- **YOUR ASSIGNMENT**
Show every line below where "agent" can be found.

- **RECORDS FOR THE EXERCISE**
- - - - - - -

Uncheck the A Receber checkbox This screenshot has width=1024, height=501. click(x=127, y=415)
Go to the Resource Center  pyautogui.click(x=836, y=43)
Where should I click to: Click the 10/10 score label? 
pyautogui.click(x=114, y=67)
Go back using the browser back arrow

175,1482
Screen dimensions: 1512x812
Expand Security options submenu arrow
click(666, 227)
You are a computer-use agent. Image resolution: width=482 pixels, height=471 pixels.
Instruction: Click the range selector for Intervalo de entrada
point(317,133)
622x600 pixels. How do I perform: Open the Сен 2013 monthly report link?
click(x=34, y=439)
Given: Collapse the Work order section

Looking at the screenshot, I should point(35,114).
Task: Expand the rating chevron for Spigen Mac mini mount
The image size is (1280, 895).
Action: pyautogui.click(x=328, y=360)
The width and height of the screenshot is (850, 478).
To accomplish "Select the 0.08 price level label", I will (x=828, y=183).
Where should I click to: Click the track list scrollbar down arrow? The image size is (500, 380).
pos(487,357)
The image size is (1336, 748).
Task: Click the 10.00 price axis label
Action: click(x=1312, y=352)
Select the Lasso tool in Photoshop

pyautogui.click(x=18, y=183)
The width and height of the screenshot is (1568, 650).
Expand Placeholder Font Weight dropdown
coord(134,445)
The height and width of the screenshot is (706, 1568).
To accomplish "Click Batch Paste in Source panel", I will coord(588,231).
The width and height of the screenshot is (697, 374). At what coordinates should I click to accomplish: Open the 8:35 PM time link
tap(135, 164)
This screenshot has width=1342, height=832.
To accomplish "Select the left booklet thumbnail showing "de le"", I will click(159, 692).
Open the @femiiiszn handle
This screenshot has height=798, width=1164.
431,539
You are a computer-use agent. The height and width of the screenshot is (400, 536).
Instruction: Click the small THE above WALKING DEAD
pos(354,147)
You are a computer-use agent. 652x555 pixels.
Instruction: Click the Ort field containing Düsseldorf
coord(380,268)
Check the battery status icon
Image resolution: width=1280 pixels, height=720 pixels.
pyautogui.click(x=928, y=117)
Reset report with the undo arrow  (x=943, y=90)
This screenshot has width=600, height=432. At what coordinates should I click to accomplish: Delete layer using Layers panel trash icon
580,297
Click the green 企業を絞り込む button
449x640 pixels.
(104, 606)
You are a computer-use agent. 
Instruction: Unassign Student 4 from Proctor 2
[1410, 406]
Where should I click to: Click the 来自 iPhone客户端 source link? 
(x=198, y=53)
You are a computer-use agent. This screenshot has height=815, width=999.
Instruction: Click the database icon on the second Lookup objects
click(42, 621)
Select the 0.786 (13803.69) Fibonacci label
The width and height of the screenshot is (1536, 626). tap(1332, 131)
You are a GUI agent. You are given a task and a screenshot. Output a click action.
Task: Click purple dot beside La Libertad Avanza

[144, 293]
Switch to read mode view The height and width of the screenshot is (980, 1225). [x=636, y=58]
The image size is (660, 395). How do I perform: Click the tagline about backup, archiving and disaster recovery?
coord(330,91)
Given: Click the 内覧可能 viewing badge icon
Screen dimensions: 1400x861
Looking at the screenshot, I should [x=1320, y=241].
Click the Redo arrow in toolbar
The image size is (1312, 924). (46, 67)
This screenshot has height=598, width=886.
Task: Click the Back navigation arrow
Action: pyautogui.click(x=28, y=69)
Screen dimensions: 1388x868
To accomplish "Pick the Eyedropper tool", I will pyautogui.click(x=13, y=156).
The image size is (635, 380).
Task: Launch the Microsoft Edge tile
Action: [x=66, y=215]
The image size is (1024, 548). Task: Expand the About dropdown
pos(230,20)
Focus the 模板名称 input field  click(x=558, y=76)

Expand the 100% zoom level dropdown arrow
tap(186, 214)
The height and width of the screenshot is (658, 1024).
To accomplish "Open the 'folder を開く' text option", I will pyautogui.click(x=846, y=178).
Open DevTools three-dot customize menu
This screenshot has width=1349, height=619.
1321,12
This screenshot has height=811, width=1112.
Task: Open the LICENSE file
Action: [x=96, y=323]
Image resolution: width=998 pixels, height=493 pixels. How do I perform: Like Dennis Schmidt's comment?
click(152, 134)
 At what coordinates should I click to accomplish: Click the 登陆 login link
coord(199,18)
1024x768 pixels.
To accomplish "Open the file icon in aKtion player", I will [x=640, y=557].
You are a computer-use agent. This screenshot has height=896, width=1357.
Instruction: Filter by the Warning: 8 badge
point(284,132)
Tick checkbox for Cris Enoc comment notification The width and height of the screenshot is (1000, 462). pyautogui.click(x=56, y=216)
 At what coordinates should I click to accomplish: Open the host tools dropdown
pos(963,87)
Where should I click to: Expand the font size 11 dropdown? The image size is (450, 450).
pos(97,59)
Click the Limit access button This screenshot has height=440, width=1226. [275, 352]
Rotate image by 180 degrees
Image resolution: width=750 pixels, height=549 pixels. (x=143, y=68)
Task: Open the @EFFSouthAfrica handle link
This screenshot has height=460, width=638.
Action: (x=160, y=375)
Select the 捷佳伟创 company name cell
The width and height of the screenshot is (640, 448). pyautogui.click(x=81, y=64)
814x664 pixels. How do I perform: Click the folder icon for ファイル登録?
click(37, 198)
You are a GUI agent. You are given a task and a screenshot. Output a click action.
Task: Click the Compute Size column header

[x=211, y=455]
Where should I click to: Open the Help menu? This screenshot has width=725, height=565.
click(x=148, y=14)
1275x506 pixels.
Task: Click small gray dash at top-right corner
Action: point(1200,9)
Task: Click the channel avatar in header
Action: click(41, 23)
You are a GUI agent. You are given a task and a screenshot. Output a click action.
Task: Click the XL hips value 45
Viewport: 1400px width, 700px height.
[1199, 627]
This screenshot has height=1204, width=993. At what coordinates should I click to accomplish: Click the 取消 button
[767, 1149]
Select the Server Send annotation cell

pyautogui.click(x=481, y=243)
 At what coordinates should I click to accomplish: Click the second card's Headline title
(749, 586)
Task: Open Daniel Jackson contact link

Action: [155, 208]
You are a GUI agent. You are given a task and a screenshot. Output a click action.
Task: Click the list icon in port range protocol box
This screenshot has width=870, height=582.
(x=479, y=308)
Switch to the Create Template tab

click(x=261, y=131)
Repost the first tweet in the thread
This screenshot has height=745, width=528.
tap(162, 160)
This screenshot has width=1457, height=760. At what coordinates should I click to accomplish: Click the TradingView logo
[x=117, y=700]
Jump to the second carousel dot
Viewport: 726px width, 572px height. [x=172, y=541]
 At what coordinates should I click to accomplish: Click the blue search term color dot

- - - - - - -

- **EXERCISE RESPONSE**
You are a computer-use agent. Image resolution: width=482 pixels, height=471 pixels.
You are a computer-use agent. The height and width of the screenshot is (400, 536).
You are a computer-use agent. 652x555 pixels.
You are a computer-use agent. 
You are a computer-use agent. This screenshot has height=815, width=999.
You are a GUI agent. You are given a task and a screenshot. Output a click action.
You are a computer-use agent. This screenshot has height=896, width=1357.
You are a GUI agent. You are given a task and a screenshot. Output a click action.
You are a GUI agent. You are given a task and a screenshot. Output a click action.
You are a GUI agent. You are given a task and a screenshot. Output a click action.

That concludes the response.